**Supplied records**.
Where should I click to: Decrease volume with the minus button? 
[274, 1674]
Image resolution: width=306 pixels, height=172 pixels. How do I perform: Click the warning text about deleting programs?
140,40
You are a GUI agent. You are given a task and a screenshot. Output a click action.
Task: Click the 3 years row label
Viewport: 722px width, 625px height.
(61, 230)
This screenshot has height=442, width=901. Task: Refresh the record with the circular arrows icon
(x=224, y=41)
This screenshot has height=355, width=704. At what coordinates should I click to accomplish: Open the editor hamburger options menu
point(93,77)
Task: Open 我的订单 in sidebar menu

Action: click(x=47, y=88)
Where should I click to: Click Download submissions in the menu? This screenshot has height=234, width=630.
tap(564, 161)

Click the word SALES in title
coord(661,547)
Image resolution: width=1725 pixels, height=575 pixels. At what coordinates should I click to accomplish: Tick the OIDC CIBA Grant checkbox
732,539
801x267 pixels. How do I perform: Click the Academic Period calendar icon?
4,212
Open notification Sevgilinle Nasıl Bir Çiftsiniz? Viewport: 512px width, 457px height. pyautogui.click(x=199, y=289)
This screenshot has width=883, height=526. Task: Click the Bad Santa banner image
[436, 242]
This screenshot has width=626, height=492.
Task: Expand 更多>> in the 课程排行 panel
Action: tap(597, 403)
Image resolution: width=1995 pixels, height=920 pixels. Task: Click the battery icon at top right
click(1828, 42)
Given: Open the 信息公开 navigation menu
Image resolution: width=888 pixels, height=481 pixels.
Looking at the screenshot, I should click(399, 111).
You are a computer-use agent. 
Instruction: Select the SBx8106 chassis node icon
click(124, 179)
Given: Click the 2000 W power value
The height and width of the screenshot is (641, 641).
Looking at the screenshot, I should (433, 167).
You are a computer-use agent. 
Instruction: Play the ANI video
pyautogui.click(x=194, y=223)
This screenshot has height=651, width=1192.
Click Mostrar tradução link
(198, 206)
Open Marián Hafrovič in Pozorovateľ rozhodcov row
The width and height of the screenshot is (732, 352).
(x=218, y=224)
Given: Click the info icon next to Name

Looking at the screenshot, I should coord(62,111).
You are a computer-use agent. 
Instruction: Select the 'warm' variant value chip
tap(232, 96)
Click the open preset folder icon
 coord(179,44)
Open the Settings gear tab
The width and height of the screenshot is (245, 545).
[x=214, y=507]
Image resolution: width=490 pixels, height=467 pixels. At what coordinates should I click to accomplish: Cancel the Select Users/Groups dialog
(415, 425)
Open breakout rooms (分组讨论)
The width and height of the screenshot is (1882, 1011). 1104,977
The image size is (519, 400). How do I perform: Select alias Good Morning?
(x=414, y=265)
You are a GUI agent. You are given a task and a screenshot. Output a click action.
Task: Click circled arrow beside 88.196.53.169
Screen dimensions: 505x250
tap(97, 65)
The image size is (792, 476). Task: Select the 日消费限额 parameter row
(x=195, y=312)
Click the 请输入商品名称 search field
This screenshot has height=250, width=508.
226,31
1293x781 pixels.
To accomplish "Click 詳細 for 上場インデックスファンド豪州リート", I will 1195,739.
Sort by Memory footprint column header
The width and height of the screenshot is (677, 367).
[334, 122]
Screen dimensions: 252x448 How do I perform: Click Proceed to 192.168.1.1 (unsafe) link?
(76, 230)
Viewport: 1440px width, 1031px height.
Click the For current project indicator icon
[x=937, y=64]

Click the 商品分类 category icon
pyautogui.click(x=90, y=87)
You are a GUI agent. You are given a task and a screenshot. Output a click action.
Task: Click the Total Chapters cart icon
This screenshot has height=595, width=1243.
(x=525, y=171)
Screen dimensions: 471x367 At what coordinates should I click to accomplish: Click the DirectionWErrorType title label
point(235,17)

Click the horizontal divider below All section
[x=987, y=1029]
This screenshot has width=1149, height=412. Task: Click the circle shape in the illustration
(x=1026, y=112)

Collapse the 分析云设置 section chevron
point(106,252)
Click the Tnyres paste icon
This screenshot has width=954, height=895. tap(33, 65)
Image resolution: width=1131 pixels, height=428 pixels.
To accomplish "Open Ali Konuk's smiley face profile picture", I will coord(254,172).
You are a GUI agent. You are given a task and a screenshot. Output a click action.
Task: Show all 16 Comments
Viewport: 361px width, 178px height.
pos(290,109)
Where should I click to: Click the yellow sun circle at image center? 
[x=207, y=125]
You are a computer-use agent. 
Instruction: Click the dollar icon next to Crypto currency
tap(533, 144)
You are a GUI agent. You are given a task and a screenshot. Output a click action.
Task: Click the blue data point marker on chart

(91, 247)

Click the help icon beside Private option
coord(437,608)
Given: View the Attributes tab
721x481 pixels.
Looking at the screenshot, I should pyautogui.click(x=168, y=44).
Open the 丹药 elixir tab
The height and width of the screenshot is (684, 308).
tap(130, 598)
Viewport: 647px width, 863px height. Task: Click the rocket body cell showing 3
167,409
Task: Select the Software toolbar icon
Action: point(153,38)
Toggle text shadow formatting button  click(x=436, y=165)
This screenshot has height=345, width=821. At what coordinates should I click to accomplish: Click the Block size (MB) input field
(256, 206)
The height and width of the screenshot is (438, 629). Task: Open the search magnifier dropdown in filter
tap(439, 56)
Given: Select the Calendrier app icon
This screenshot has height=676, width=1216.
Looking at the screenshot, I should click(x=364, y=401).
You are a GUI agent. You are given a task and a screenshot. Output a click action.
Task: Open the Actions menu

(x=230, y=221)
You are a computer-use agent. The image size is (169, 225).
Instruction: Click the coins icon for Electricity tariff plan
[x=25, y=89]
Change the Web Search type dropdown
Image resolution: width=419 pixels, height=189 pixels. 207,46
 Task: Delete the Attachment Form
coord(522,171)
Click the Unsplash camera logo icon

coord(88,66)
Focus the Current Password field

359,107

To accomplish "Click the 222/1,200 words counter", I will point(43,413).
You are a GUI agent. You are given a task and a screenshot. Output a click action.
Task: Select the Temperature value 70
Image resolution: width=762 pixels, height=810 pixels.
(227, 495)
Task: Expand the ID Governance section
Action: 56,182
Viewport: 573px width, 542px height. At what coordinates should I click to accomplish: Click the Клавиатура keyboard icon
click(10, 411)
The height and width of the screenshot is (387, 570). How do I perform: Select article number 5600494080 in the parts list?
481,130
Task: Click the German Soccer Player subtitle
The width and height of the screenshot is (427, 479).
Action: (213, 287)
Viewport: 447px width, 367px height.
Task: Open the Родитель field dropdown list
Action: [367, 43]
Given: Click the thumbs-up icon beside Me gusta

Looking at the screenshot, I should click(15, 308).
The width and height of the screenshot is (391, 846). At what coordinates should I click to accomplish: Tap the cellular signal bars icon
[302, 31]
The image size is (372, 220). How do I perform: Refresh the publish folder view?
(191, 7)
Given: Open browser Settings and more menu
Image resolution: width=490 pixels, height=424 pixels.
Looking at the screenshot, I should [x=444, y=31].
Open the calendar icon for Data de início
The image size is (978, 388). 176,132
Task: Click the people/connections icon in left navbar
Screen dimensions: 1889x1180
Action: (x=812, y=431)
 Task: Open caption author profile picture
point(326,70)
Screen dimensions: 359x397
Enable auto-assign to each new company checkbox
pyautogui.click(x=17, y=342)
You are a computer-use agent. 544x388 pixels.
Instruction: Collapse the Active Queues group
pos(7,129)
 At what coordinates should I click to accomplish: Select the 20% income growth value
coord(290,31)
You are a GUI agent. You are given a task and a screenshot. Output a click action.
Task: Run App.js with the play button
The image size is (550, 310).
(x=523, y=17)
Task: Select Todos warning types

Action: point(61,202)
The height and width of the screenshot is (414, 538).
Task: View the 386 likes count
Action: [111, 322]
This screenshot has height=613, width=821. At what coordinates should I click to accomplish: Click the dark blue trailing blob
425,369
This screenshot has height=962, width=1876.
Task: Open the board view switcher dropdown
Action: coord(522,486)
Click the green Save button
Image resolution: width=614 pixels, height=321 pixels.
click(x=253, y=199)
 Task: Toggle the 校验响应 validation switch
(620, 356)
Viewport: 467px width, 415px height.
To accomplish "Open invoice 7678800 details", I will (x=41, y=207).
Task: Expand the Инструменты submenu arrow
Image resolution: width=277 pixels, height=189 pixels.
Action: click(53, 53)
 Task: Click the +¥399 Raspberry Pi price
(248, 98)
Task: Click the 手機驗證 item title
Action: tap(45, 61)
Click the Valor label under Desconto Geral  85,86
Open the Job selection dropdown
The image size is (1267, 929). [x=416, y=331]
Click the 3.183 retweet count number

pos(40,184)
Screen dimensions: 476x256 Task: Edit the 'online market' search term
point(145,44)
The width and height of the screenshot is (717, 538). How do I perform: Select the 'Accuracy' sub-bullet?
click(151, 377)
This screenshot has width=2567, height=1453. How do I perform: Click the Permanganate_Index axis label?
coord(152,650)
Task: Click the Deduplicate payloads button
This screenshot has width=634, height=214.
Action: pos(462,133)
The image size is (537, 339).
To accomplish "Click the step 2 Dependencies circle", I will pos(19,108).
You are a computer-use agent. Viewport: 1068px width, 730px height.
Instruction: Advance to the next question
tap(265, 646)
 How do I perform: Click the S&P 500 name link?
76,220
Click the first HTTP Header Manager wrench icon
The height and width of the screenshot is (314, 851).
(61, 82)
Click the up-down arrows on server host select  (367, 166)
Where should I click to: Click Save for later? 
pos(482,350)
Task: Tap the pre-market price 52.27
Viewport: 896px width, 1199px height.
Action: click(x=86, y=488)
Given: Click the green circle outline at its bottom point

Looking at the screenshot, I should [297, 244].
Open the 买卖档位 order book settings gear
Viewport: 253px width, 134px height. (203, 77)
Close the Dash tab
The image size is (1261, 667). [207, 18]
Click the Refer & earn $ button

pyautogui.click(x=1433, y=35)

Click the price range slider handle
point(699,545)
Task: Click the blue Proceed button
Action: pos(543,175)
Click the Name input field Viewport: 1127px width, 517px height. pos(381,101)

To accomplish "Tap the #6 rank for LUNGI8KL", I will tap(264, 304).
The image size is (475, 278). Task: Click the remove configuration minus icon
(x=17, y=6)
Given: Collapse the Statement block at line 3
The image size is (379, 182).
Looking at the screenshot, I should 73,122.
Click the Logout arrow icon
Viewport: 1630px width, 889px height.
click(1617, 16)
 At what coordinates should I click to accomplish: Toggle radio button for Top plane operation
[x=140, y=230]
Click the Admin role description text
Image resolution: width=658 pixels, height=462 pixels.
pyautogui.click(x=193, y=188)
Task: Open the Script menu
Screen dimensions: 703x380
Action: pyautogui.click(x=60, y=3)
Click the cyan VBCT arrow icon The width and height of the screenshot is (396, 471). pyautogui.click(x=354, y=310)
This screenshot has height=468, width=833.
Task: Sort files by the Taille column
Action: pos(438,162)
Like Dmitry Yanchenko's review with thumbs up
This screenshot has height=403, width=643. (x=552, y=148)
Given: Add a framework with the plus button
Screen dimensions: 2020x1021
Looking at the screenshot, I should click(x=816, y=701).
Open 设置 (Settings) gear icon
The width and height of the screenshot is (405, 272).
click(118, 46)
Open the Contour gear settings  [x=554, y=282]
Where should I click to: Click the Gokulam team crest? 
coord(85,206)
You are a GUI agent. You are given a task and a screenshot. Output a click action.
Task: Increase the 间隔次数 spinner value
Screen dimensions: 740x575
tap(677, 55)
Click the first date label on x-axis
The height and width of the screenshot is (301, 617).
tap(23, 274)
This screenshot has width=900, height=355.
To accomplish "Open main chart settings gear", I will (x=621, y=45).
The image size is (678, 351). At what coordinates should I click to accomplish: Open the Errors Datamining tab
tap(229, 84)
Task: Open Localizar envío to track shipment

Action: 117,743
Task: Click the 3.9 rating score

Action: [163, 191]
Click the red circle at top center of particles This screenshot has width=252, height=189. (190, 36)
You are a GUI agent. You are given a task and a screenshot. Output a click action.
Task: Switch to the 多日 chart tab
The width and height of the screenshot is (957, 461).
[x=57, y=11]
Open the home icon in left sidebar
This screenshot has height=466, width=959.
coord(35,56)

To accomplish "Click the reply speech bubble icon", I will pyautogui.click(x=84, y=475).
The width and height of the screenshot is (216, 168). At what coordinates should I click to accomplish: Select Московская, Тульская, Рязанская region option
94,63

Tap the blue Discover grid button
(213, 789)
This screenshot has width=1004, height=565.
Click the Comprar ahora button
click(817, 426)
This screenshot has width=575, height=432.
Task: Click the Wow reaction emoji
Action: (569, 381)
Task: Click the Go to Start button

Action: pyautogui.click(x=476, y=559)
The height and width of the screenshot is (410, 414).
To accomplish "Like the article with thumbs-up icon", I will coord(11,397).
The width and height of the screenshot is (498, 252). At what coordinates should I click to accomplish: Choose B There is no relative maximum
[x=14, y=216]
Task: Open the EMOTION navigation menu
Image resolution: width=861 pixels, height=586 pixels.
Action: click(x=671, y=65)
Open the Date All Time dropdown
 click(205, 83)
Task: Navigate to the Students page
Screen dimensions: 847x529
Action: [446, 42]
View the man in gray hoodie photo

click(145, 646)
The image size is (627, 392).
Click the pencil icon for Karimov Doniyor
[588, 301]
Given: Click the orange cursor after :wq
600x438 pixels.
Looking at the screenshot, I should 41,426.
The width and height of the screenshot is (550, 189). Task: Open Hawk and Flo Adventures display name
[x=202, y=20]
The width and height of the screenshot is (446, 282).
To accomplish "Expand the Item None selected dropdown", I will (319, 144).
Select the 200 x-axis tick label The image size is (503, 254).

**Work instruction**. Show a copy of each line from the records above in which the string "navigation" occurs.

**Answer to this exercise**.
Given: Open the 信息公开 navigation menu
Task: Open the EMOTION navigation menu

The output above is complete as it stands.